• AIM OF THE EXERCISE: Word for word, print the entries that follow.

(Extracted data entries)
((
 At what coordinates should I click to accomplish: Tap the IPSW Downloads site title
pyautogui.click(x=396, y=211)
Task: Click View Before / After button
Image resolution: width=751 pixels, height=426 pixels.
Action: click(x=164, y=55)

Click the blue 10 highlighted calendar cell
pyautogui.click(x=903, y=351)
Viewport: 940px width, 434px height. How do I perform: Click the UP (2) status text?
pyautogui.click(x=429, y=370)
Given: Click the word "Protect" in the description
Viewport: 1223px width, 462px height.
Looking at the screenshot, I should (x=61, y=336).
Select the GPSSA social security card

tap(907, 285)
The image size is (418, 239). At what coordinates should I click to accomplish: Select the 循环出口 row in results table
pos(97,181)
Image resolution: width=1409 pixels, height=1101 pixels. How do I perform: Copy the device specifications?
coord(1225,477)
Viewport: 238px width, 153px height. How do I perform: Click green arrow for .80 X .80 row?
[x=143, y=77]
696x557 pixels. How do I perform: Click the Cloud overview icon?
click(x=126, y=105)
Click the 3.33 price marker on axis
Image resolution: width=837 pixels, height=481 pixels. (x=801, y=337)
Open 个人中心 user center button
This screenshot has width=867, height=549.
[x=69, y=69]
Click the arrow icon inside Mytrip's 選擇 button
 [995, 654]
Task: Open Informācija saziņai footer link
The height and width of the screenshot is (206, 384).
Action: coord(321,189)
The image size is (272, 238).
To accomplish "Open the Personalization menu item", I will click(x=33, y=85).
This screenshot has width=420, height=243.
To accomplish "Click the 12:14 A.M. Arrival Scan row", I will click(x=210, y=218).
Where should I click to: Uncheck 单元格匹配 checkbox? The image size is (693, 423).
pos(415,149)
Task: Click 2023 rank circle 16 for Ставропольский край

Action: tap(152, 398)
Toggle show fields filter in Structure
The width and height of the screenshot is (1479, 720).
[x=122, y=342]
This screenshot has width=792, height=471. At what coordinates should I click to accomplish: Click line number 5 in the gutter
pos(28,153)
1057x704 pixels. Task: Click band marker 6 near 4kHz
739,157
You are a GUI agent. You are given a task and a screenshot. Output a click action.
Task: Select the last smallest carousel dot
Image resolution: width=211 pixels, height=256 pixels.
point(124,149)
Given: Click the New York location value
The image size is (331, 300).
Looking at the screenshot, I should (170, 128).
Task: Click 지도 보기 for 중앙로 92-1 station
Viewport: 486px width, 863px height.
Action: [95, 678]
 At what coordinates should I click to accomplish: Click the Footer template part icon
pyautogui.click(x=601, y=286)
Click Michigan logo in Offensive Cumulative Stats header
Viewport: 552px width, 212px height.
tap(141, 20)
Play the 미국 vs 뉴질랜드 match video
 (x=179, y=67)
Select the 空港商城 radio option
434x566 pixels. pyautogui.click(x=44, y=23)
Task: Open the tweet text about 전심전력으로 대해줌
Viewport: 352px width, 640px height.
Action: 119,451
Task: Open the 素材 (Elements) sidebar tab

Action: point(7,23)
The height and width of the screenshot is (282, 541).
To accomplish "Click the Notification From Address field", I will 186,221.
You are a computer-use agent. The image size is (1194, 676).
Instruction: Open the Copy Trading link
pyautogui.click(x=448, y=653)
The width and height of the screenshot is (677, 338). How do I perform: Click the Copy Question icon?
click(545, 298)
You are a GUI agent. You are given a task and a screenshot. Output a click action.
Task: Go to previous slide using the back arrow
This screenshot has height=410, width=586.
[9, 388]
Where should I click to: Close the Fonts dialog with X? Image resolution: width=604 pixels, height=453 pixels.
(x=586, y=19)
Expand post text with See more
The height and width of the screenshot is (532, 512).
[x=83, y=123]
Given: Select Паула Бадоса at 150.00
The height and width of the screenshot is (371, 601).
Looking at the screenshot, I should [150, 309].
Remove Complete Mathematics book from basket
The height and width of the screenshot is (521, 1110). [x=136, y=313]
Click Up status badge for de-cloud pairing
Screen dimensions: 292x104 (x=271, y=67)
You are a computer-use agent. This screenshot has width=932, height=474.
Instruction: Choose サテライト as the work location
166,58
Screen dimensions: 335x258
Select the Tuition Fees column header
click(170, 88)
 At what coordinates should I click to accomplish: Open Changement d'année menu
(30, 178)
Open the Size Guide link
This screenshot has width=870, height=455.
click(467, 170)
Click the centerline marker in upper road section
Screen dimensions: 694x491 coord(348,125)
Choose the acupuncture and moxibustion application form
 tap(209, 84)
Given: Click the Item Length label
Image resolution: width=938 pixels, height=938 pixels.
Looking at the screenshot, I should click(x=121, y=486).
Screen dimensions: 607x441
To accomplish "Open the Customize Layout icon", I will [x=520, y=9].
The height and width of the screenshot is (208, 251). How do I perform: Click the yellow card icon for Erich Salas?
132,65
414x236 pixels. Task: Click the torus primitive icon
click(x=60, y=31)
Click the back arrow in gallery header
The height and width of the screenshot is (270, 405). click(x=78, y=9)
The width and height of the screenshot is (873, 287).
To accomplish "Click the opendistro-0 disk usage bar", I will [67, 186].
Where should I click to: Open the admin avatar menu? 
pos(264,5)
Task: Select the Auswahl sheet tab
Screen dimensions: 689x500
))
• EXERCISE RESULT:
 At what coordinates should I click to accomplish: Tap the IPSW Downloads site title
pyautogui.click(x=396, y=211)
Task: Click View Before / After button
Image resolution: width=751 pixels, height=426 pixels.
Action: click(x=164, y=55)

Click the blue 10 highlighted calendar cell
pyautogui.click(x=903, y=351)
Viewport: 940px width, 434px height. How do I perform: Click the UP (2) status text?
pyautogui.click(x=429, y=370)
Given: Click the word "Protect" in the description
Viewport: 1223px width, 462px height.
Looking at the screenshot, I should (x=61, y=336).
Select the GPSSA social security card

tap(907, 285)
The image size is (418, 239). At what coordinates should I click to accomplish: Select the 循环出口 row in results table
pos(97,181)
Image resolution: width=1409 pixels, height=1101 pixels. How do I perform: Copy the device specifications?
coord(1225,477)
Viewport: 238px width, 153px height. How do I perform: Click green arrow for .80 X .80 row?
[x=143, y=77]
696x557 pixels. How do I perform: Click the Cloud overview icon?
click(x=126, y=105)
Click the 3.33 price marker on axis
Image resolution: width=837 pixels, height=481 pixels. (x=801, y=337)
Open 个人中心 user center button
This screenshot has width=867, height=549.
[x=69, y=69]
Click the arrow icon inside Mytrip's 選擇 button
 [995, 654]
Task: Open Informācija saziņai footer link
The height and width of the screenshot is (206, 384).
Action: coord(321,189)
The image size is (272, 238).
To accomplish "Open the Personalization menu item", I will click(x=33, y=85).
This screenshot has width=420, height=243.
To accomplish "Click the 12:14 A.M. Arrival Scan row", I will click(x=210, y=218).
Where should I click to: Uncheck 单元格匹配 checkbox? The image size is (693, 423).
pos(415,149)
Task: Click 2023 rank circle 16 for Ставропольский край

Action: tap(152, 398)
Toggle show fields filter in Structure
The width and height of the screenshot is (1479, 720).
[x=122, y=342]
This screenshot has width=792, height=471. At what coordinates should I click to accomplish: Click line number 5 in the gutter
pos(28,153)
1057x704 pixels. Task: Click band marker 6 near 4kHz
739,157
You are a GUI agent. You are given a task and a screenshot. Output a click action.
Task: Select the last smallest carousel dot
Image resolution: width=211 pixels, height=256 pixels.
point(124,149)
Given: Click the New York location value
The image size is (331, 300).
Looking at the screenshot, I should (170, 128).
Task: Click 지도 보기 for 중앙로 92-1 station
Viewport: 486px width, 863px height.
Action: [95, 678]
 At what coordinates should I click to accomplish: Click the Footer template part icon
pyautogui.click(x=601, y=286)
Click Michigan logo in Offensive Cumulative Stats header
Viewport: 552px width, 212px height.
tap(141, 20)
Play the 미국 vs 뉴질랜드 match video
 (x=179, y=67)
Select the 空港商城 radio option
434x566 pixels. pyautogui.click(x=44, y=23)
Task: Open the tweet text about 전심전력으로 대해줌
Viewport: 352px width, 640px height.
Action: 119,451
Task: Open the 素材 (Elements) sidebar tab

Action: point(7,23)
The height and width of the screenshot is (282, 541).
To accomplish "Click the Notification From Address field", I will 186,221.
You are a computer-use agent. The image size is (1194, 676).
Instruction: Open the Copy Trading link
pyautogui.click(x=448, y=653)
The width and height of the screenshot is (677, 338). How do I perform: Click the Copy Question icon?
click(545, 298)
You are a GUI agent. You are given a task and a screenshot. Output a click action.
Task: Go to previous slide using the back arrow
This screenshot has height=410, width=586.
[9, 388]
Where should I click to: Close the Fonts dialog with X? Image resolution: width=604 pixels, height=453 pixels.
(x=586, y=19)
Expand post text with See more
The height and width of the screenshot is (532, 512).
[x=83, y=123]
Given: Select Паула Бадоса at 150.00
The height and width of the screenshot is (371, 601).
Looking at the screenshot, I should [150, 309].
Remove Complete Mathematics book from basket
The height and width of the screenshot is (521, 1110). [x=136, y=313]
Click Up status badge for de-cloud pairing
Screen dimensions: 292x104 (x=271, y=67)
You are a computer-use agent. This screenshot has width=932, height=474.
Instruction: Choose サテライト as the work location
166,58
Screen dimensions: 335x258
Select the Tuition Fees column header
click(170, 88)
 At what coordinates should I click to accomplish: Open Changement d'année menu
(30, 178)
Open the Size Guide link
This screenshot has width=870, height=455.
click(467, 170)
Click the centerline marker in upper road section
Screen dimensions: 694x491 coord(348,125)
Choose the acupuncture and moxibustion application form
 tap(209, 84)
Given: Click the Item Length label
Image resolution: width=938 pixels, height=938 pixels.
Looking at the screenshot, I should click(x=121, y=486).
Screen dimensions: 607x441
To accomplish "Open the Customize Layout icon", I will [x=520, y=9].
The height and width of the screenshot is (208, 251). How do I perform: Click the yellow card icon for Erich Salas?
132,65
414x236 pixels. Task: Click the torus primitive icon
click(x=60, y=31)
Click the back arrow in gallery header
The height and width of the screenshot is (270, 405). click(x=78, y=9)
The width and height of the screenshot is (873, 287).
To accomplish "Click the opendistro-0 disk usage bar", I will [67, 186].
Where should I click to: Open the admin avatar menu? 
pos(264,5)
Task: Select the Auswahl sheet tab
Screen dimensions: 689x500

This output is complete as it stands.